240. Złote Lwy (Browar
Amber) 5,6%
241. Wąsosz 12
(Browar Wąsosz) 5,2%
242. I. O. Boiko
(Kurklių Bravoras) 5%
243. Postřižinské
Sváteční speciál (Pivovar Nymburk) 5,8%
W związku z ustąpieniem afrykańskich upałów, postanowiliśmy
wytoczyć z lodówki… kilka lagerów. Wiadomo, lager jest dobry na wszystko. Co
prawda, jedno z dzisiejszych piw trudno nazwać lagerem, gdyż litewskie I. O.
Boiko to piwo górnej fermentacji, ale cóż, nie ma w naszym zasięgu jego
odpowiednika, więc musi sobie radzić w konkurencji z lagerami.
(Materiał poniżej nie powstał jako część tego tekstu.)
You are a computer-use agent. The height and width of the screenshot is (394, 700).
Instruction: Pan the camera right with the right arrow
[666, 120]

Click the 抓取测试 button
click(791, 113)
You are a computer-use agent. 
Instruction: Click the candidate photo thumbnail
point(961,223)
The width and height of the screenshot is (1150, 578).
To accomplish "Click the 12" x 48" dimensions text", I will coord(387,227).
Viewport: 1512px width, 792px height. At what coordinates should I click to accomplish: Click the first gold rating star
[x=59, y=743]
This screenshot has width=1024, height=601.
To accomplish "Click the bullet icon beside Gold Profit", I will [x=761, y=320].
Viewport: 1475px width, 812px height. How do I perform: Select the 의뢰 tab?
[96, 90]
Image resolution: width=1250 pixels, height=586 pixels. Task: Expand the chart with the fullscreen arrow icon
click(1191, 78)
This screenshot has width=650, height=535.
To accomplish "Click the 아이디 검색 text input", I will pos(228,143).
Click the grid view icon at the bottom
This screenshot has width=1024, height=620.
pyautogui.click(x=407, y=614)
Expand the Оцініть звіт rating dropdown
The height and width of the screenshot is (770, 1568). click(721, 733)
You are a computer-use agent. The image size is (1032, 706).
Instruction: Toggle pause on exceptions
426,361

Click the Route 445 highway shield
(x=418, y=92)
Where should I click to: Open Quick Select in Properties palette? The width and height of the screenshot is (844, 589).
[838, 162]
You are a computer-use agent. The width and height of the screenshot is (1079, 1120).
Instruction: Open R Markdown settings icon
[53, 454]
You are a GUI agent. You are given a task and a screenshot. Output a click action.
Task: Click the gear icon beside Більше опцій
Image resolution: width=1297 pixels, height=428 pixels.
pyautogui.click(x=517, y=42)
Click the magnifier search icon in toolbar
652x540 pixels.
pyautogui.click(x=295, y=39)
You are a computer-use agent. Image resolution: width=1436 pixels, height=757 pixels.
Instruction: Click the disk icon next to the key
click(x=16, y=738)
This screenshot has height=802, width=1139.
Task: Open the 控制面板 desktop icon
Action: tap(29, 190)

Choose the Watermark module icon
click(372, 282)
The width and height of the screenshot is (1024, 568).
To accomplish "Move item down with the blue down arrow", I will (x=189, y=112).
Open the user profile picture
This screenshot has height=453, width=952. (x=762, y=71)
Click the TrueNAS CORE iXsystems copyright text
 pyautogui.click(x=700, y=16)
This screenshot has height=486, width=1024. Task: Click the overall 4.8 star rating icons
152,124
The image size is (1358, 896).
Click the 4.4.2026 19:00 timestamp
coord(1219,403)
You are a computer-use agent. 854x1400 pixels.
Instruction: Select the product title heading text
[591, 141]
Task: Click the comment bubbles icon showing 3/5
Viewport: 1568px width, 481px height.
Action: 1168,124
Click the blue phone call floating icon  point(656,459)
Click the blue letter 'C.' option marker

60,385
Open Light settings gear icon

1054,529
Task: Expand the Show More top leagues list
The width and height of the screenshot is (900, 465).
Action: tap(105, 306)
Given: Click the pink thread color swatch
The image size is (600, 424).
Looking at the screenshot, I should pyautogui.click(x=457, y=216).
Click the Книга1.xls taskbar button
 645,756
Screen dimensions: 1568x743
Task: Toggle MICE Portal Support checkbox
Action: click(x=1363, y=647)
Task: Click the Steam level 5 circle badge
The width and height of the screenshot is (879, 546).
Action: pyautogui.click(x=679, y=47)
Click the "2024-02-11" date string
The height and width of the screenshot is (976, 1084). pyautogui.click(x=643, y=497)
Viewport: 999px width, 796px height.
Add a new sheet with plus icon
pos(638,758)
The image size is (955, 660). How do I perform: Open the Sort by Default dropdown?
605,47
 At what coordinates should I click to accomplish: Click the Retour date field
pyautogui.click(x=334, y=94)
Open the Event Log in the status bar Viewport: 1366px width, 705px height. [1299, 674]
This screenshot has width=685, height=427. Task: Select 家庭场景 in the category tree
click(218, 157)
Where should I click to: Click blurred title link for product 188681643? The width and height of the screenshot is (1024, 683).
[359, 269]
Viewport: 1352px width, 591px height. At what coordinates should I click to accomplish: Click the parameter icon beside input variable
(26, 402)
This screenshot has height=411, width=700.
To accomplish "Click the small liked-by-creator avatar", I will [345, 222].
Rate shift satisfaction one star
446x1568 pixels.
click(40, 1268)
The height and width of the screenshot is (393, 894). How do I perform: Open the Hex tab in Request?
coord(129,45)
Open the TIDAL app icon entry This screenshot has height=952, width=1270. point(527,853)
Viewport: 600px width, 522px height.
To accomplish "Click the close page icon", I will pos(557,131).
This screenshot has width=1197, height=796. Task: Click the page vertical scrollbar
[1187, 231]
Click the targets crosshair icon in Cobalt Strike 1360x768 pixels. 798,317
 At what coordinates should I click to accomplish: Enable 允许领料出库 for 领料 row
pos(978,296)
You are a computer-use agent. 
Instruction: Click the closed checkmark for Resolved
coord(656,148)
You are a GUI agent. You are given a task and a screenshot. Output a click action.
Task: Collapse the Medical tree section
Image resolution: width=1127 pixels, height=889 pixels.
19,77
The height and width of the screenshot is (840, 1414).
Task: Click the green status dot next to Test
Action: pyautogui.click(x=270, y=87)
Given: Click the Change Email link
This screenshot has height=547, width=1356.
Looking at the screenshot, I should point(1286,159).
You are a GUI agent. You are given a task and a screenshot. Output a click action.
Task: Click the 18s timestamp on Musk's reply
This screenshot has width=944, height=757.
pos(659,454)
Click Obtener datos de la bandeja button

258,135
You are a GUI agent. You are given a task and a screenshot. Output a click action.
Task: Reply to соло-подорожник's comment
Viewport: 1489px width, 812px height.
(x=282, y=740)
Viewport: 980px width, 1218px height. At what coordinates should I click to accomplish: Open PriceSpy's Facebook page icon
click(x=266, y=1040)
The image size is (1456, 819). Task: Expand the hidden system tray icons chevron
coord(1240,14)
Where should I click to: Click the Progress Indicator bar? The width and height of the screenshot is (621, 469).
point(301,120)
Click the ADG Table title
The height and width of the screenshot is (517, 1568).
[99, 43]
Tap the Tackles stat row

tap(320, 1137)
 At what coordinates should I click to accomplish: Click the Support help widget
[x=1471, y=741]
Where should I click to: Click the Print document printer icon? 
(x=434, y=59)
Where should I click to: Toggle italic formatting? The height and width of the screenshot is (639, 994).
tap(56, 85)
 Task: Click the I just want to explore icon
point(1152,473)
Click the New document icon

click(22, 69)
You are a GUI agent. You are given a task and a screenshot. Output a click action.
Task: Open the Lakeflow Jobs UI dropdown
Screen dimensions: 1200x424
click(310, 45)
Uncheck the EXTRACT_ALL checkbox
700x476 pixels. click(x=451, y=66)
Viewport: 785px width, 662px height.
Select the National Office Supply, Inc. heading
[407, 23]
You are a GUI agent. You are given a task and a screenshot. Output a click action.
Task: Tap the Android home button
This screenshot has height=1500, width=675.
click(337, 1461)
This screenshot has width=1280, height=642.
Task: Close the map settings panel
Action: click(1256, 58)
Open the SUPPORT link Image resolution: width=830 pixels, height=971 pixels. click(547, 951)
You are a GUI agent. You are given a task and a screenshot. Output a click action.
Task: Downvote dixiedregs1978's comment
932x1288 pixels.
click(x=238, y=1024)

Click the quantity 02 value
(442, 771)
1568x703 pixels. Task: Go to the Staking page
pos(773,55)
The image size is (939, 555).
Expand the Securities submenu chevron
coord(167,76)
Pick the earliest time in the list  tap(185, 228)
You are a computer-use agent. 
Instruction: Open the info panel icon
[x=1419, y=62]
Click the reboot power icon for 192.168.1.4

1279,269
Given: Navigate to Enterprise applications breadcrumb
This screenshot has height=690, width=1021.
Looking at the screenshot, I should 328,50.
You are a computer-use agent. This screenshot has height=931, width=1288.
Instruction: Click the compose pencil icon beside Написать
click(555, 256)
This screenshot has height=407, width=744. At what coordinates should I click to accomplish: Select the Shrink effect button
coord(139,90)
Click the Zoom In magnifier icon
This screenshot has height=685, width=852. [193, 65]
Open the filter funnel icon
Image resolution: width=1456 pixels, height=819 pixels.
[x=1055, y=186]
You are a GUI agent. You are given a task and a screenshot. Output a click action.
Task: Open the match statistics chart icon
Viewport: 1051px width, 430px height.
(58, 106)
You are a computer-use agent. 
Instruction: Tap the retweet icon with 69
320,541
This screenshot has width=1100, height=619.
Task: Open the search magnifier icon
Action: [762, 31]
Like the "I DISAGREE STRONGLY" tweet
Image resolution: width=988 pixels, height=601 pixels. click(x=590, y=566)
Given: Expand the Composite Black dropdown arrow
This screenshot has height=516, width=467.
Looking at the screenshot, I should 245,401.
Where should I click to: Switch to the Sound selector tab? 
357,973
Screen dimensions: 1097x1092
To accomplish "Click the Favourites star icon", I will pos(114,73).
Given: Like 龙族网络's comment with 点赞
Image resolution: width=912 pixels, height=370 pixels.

Spośród czterech
piw nalanych dzisiaj do szklanek, znamy i lubimy trzy. Dzisiaj jedyną
niewiadomą jest nasz gość z Czech, Postřižinské Sváteční speciál. Kupione w wielopaku
wraz z innymi dziełami piwowarów z Nymburk, jakoś nam dotąd do szklanek nie
trafiło. Nie raz pijaliśmy – nie bez przyjemności – Złote Lwy z browaru Amber.
Zetknęliśmy się już organoleptycznie z Wąsoszową dwunastką. Też nie było źle.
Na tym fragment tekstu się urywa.